What is Voice Fingerprinting?
Voice Fingerprinting is a backup speaker identification method used in Practice by Numbers' Call AI system. It analyzes an employee’s unique voice characteristics and builds a voice profile (or "fingerprint") to help the AI identify them across future calls.
Key Benefits:
Increases overall speaker identification accuracy
Automatically detects which employee handled a call, even if they don’t say their name
Helps train the AI to learn employee voices over time
Important: Always confirm employee consent before creating a voice fingerprint.
Consistency Reminder: If you enroll one employee for voice fingerprinting, you must enroll all employees who handle calls. Incomplete enrollment can lead to inconsistent attribution, misidentification, and skewed analytics.
Where to Access Voice Fingerprinting
There are two access points, each with a distinct purpose:
1. Voice Settings → Voice Fingerprints
Use this page to create, manage, retrain, and upload voice samples for all staff.
2. Call AI Dashboard → Call Details
Use this for call-level tagging, where you assign a speaker to a fingerprint for a specific call.
1. Voice Settings → Voice Fingerprints
Use this centralized settings page to manage all speaker voiceprints, improve accuracy through retraining, and add new voice samples.
How to Access:
What You Can Do Here:
Retrain the Model
Click the green brain icon to retrain the voiceprint model.
Tooltip: Retrain model to potentially improve accuracy
Retraining may improve model accuracy with existing samples.
This is useful when you’ve already collected voice data but want the model to process it again for improved matching performance.
Add Voice Samples
Click the microphone icon to add more samples and improve fingerprint accuracy.
Tooltip: Add voice samples to improve fingerprint accuracy
This opens the Upload Voice Sample modal.
How to Upload a Voice Sample
You’ll have two options:
Record Audio directly
Upload Files manually
Steps to Record:
Choose a category like:
English – Verification Paragraphs
English – Natural Speech
Español – Verificación De Voz
Select at least 2 sample texts for training.
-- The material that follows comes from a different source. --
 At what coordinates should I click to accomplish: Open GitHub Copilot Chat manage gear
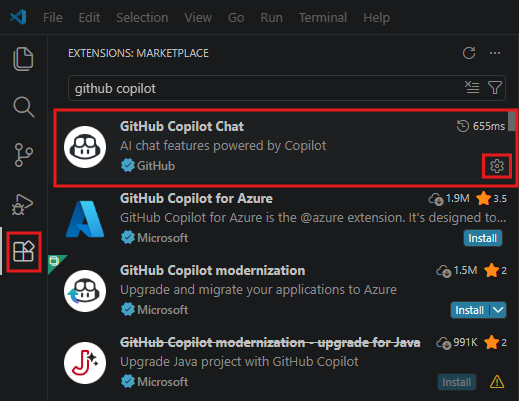click(497, 166)
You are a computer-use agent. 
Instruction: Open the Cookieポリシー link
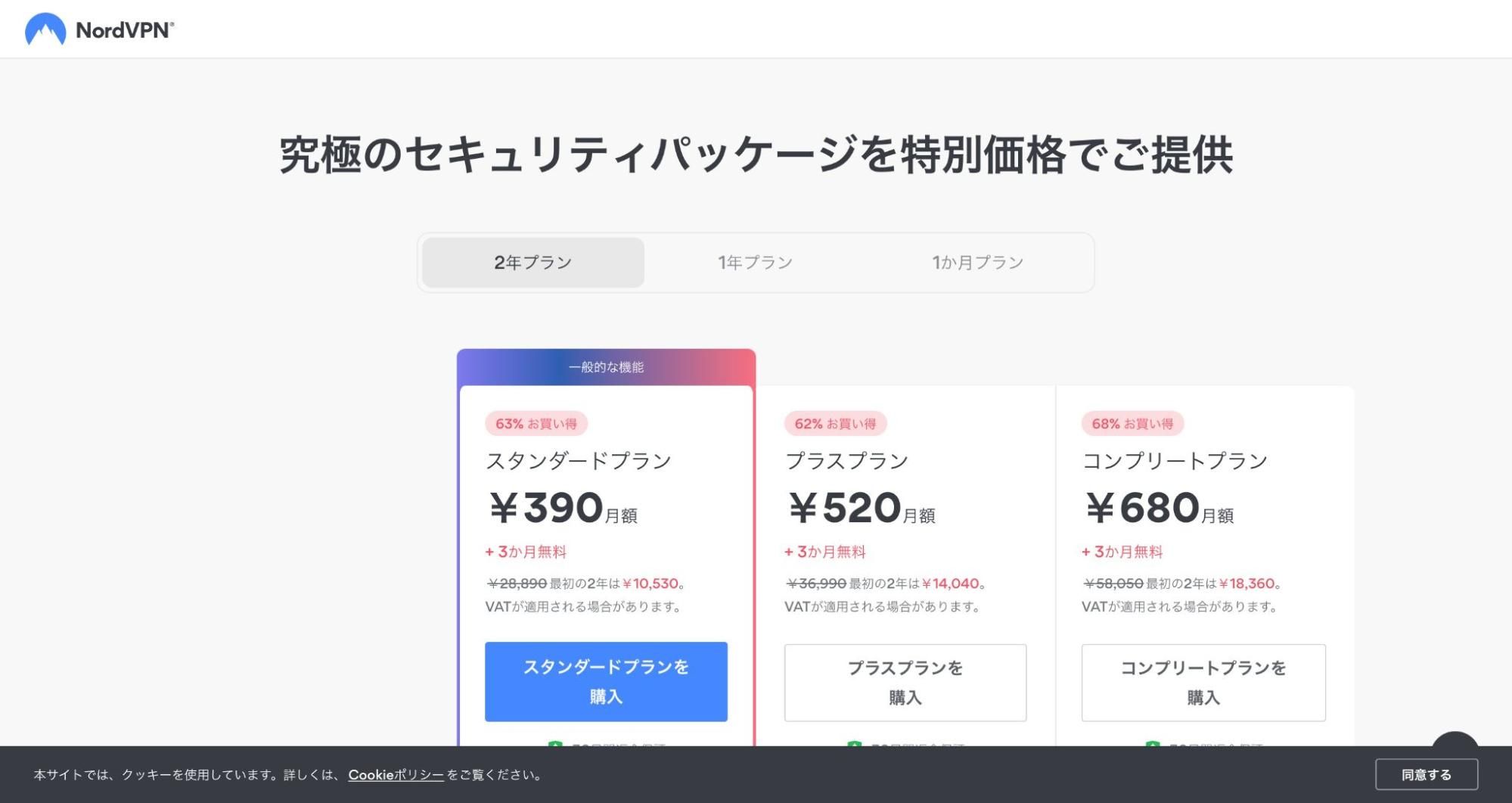396,775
Follow the prompts to record and upload your voice clips.
These samples help the system better identify the speaker across future calls.
Use Case Summary: The Voice Fingerprints Settings page is best for administrative management of voice data. It allows you to update, retrain, and refine fingerprint profiles for better speaker recognition platform-wide.
2. Call AI Dashboard → Call Details
Use this path when you want to identify a speaker within a specific call.
How to Access:
Go to the Call AI module.
In the left-hand menu, click Call Details.
Locate the specific call you want to tag.
Click the “Add Voice” button.
This will open the voice fingerprinting screen, where you can assign an existing voiceprint to the speaker on that call.
Use Case Summary:
This method is ideal for one-off tagging, such as identifying a new speaker during post-call reviews.
How to Fingerprint a Call
When you click "Add Voice", the system walks you through two steps:
Step 1: Listen and Select Channel
Listen to the left and right audio channels.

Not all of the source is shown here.